Holy Family, Our Family

Holy Family (A)

 

It is not easy to come up with a homily for the feast of the Holy Family! One challenge is that, as a Catholic priest, I do not have a wife or children of my own. Nevertheless, I grew up in a family and still have lots of relatives here and there.  Moreover, in my ministry over the years, I have encountered members of many families, and many kinds of families, and have heard many family-related stories.  Besides, I have the teaching of the Church on family life to draw from as a resource.  Being celibate, then, is not an insurmountable problem when it comes to preaching about this feast.

There is another problem, though – a problem which affects primarily those who listen to homilies about the Holy Family. In my experience growing up, priests tended to hold up the Holy Family as a model for all families to imitate. It sounds good in theory, but it has some challenges in practice. First of all, in the Holy Family, we have a sinless mother and a son who is not only sinless but also God.  Try meeting that standard! Moreover, the Gospels simply do not give us details of the daily life of the Holy Family.  We are not told how Joseph and Mary handled disagreements between them. (Two people can be holy and still disagree; their holiness is seen in how they deal with the disagreement.) We are told nothing of toxic relatives, difficult neighbors, health issues, or financial struggles.  The Holy Family had no battles between siblings or a child in trouble with the law.  I could go on, but you get my drift, I am sure!

Put this all together, and what do we get?  Because we do not have details of how the Holy Family actually lived their daily life, homilists will project their own thoughts of what the ideal family should be onto the Holy Family, and expect all families to live up to those thoughts.  People in the pews, on the other hand, hearing little they can relate to, will see the Holy Family as an impossible, unattainable ideal, with little relevance to their daily struggles or their daily joys.  This is exactly the opposite of how it should be.  How can we remedy the situation?

In order to get the right answer, we need to find the right question. How, then, can the Holy Family offer us – as families and as individuals – an example to follow?
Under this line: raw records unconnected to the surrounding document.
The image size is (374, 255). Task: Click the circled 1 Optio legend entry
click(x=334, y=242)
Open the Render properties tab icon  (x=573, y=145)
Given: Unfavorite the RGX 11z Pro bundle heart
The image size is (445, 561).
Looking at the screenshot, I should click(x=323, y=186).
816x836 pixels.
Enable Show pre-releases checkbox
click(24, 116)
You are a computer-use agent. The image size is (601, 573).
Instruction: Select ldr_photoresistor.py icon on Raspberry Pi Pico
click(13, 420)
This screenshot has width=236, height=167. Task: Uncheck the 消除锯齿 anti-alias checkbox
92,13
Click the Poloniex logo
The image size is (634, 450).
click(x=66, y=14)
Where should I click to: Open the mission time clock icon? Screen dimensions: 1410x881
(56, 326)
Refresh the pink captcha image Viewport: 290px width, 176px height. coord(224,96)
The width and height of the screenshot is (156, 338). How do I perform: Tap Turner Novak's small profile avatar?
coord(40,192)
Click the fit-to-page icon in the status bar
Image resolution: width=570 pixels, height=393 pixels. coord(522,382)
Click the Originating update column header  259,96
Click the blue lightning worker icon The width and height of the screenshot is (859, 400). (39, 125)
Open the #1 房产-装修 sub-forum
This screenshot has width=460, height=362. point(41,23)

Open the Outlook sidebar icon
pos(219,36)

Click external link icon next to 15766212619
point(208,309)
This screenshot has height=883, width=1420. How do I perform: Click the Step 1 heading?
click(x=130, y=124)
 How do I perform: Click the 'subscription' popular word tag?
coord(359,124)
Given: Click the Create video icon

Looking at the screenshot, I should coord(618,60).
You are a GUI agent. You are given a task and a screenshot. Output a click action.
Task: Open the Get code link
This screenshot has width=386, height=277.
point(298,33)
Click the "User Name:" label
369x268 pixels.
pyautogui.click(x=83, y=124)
How can the Holy Family guide and inspire us?

When Joseph and Mary were betrothed to each other, thus making their commitment to marry each other in a year or so, they could not have known what their future would be like.  They did not yet know that the Messiah would be born of Mary.  They could not foresee the Annunciation, the trip to Bethlehem, the manger, the coming of the Magi, the wrath of Herod, or the flight into Egypt. Their life together would have many surprising twists and turns, twists that would test their faith and love.

When a man and a woman decide to marry, they are in the same position.  They know that they love each other and wish to seal that love in a great, permanent commitment to one another, and proclaim it to the world.  Still, they cannot know where that commitment will take them. They do not foresee the twists and turns in the road ahead, some of which will test their faith and love.  They do not know what joys and what sorrows will be theirs as the years unfold.

They do know what Joseph and Mary knew.  They know that, by virtue of the sacramental gift they received in marriage, the Lord will be with them.  They can trust Him. He is leading them on and giving them the grace to discover and become faithful to His purposes for them, especially in moments when love and joy and hope seem far off.  They can turn to Joseph and Mary as an example here.  Not an example to be followed in great detail, because we do not have that kind of detail. Rather, married couples, all families, and all people can follow the example of faith that Mary and Joseph have left us.  They gave themselves to the Lord as His servants so that all could happen according to His word.  Every Christian family, and every Christian individual, is empowered and graced to do the same.